TASK PROMPT = Would you return, word for word, the lines of the data below from the line with "Task: Click the 高级 button in settings" through the line with "The image size is (1482, 926).", and no others?

RECORDED DATA =
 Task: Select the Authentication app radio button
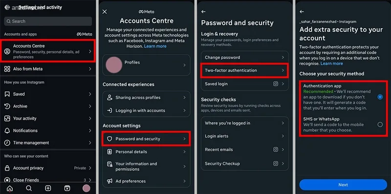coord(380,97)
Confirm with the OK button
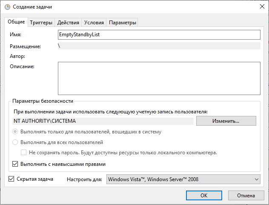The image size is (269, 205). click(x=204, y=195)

==

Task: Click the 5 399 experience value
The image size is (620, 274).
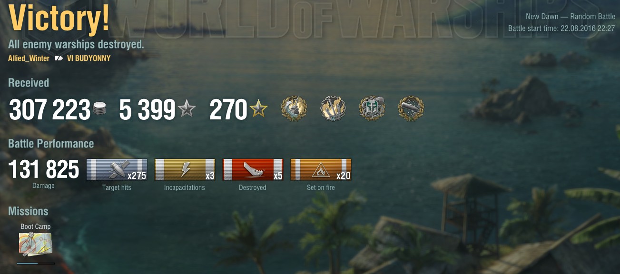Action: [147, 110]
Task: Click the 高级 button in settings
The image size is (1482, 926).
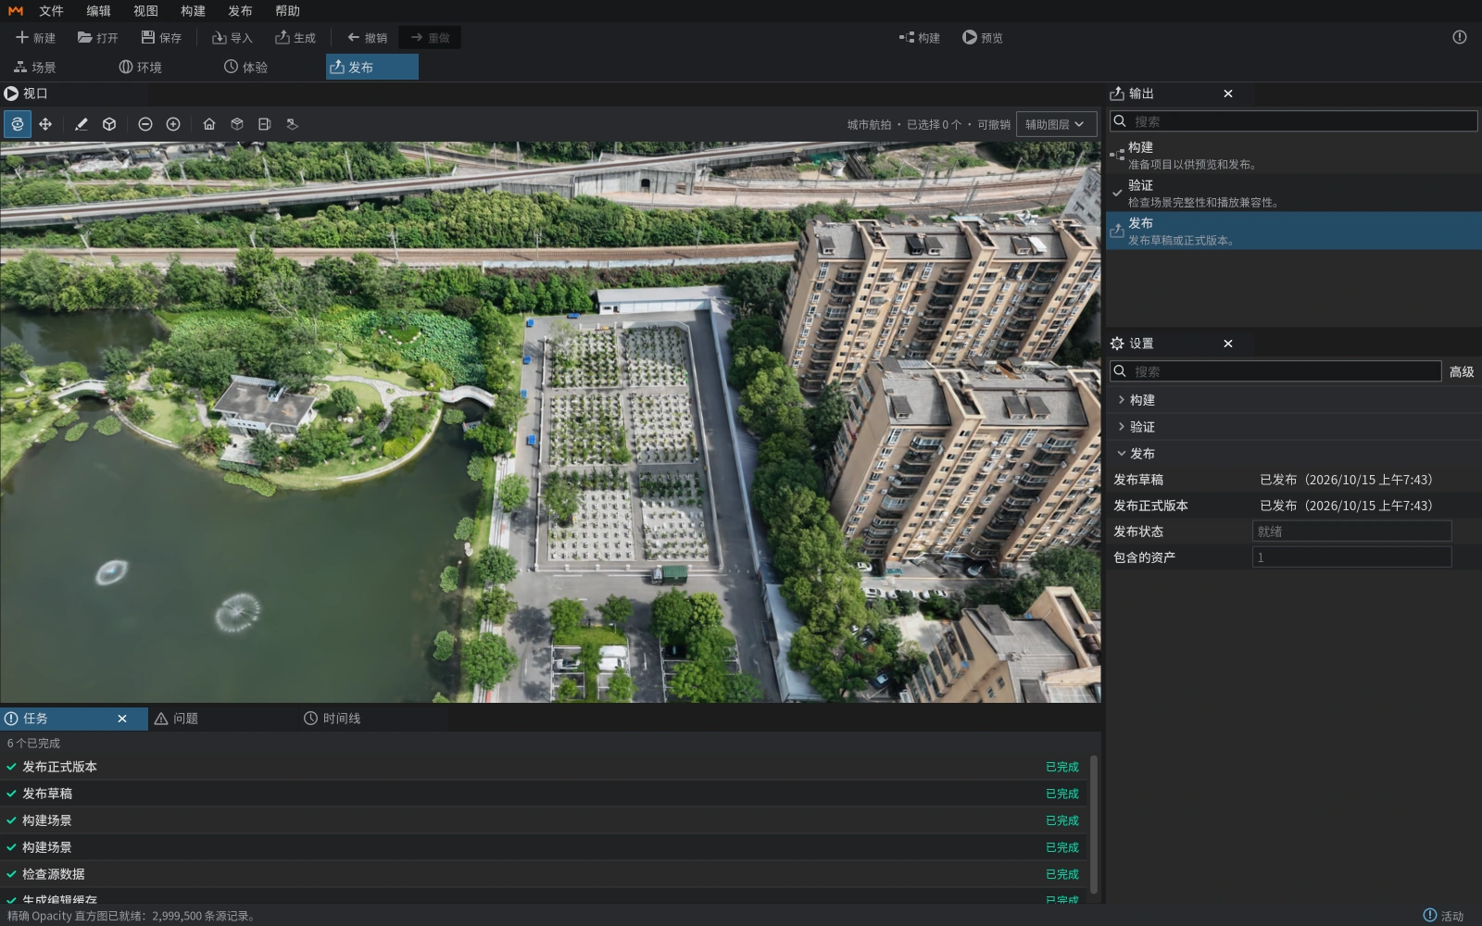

...

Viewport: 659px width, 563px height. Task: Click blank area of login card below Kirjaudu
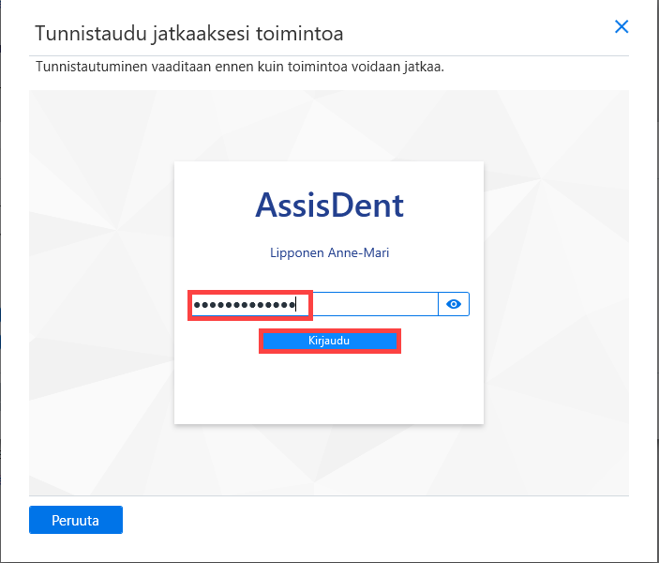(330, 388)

WRITTEN RESPONSE =
Task: Click the 高级 button in settings
The image size is (1482, 926).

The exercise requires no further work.